- Directed by: Veena Sud
- Written by: Veena Sud
- Produced by: Veena Sud; Chad Ostrom; Daniel De La Nuez; Shana Fischer Huber; Liza Wiles; Stephen Kasher;
- Starring: Jamie Anne Allman; Diarra Kilpatrick;
- Cinematography: Brian Rigney Hubbard
- Edited by: Phil Fowler
- Music by: Gingger Shankar
- Release date: April 9, 2016 (Sarasota);
- Running time: 87 minutes
- Country: United States
- Language: English

= The Salton Sea (2016 film) =

The Salton Sea is a 2016 American guerrilla film written by Veena Sud, an avant garde crime thriller starring Jamie Anne Allman and Diarra Kilpatrick. The experimental film was shot over the course of two weekends near the Salton Sea in California.

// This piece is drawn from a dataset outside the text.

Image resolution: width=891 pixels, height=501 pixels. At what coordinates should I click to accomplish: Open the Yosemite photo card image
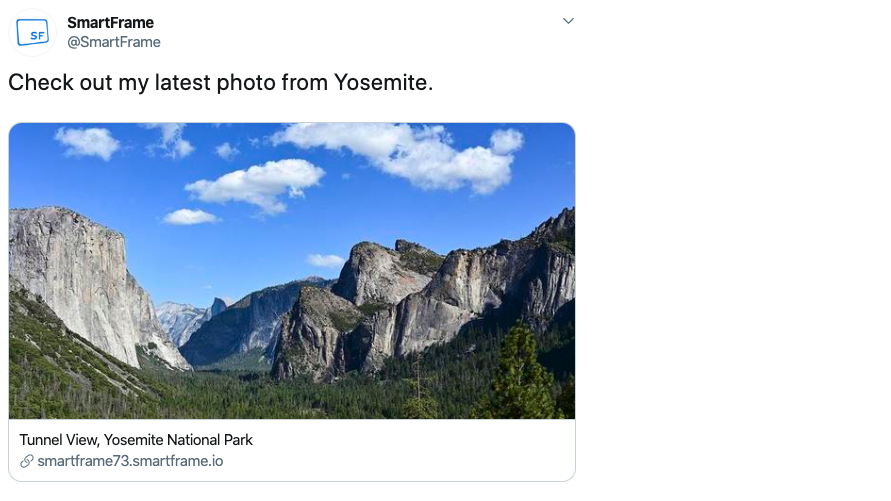(x=292, y=271)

It was screened on April 9, 2016, at the Sarasota Film Festival.

==Synopsis==
A woman (Allman) drives aimlessly alone through the Southwestern United States, running from her past. Drunk one early morning, she hits something on a remote road. Unsure if it was human or animal, alive or dead, she doesn't bother to check. She instead drives off in a panic and frantically tries to wash the blood off her car in a nearby, seemingly abandoned town. Then, she realizes she is being watched. A young hitchhiker (Kilpatrick), a lost soul herself, has wandered these desert roads for years. The hitchhiker blackmails the driver into giving her a ride to the ocean. On the road, the two strangers find solace and humor in one another. Their drive is a meditation on death, on one's checkered past, on grief, regret and, ultimately, finding one's way home. However, the driver realizes that her companion holds a secret that will profoundly change this journey.